Penilaian saya itu dilatari dengan kebiasaan menghadirkan tulisan fakta dengan opini. Kalau fakta, kita bisa uraikan panjang lebar soal objek fakta yang hendak dihadirkan agar pembaca terang benderang paham. Ini Smit menulis pendek. Hanya 1 kalimat. Dan tidak fair, Prof Anhar “menyengkang” Sultan Hamid II Alkadrie Pahlawan Nasional yang diajukan masyarakat Kalbar hanya dengan bukti kalimat ini. Apalagi sejarawan Dr Muhammad Iskandar dalam webinar bersama AGSI menyatakan Hamid tidak terlibat APRA. Termasuk Negara Pasundan.

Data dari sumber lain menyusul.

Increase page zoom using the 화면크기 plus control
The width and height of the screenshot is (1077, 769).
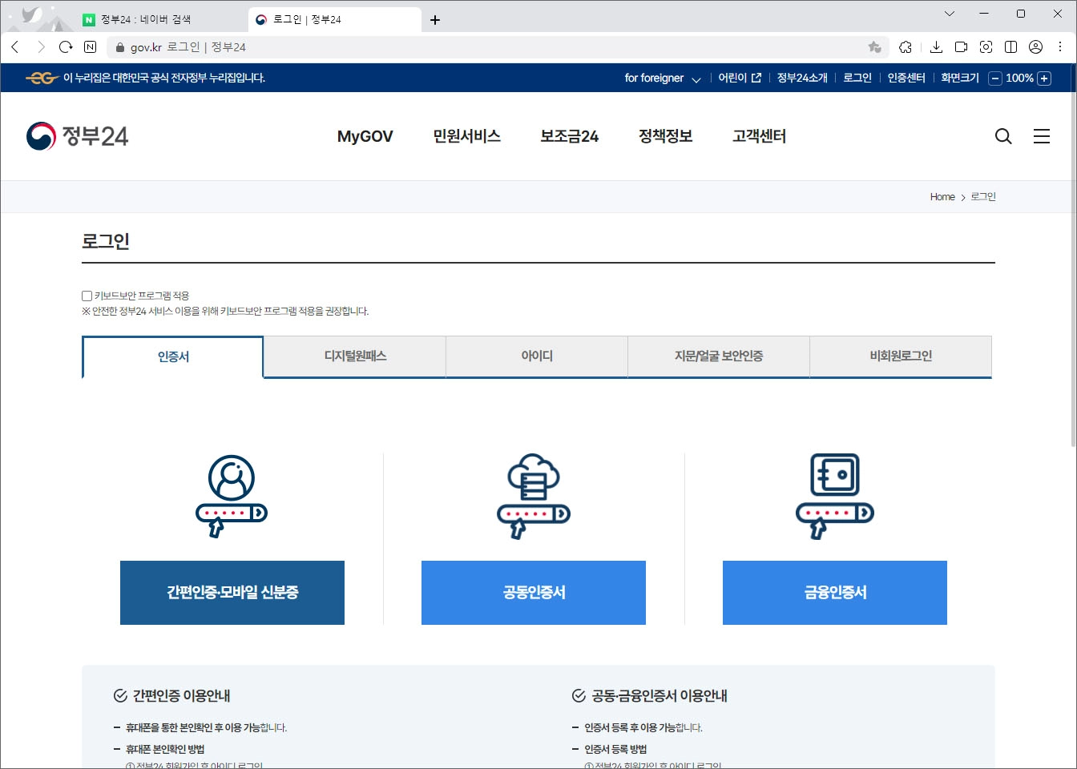pos(1044,78)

Sejarah harus ditulis ulang. Begitu kata Dr Iskandar. Begitupula kata sejarawan Rousdy Husein. Soal Hamid bisa ditelaah dari risalah meja perundingan. Lewat catatan meja perundingan.
Penilaian saya bahwa Smit beropini, lihat pengantar penerbit. Bahwa tulisan Smit dibuat dari sudut “orang seberang”. Orang Belanda. Sementara yayasan menulis dari sudut pandang putra bumi khaTULIStiwa.

Setelah membaca langsung buku Smit, baru saya yakin Prof Anhar tersesat pikir. Beliau juga tersesat perasaan karena paman dan saudaranya adalah korban Westerling di Sulsel.
Melihat ilmu psikologi, ada tanda tanda emosional dari Prof Anhar. Ia mungkin sakit traumatis secara mendalam. Perlu Presiden meninjau keberadaannya sebagai pakar sejarah apalagi wakil dewan gelar saat ini. Khususnya untuk menilai kepahlawanan Sultan Hamid II Alkadrie sebaiknya Beliau diistirahatkan. Dipakai lagi untuk tokoh calon pahlawan yang tidak sezaman dengan Westerling.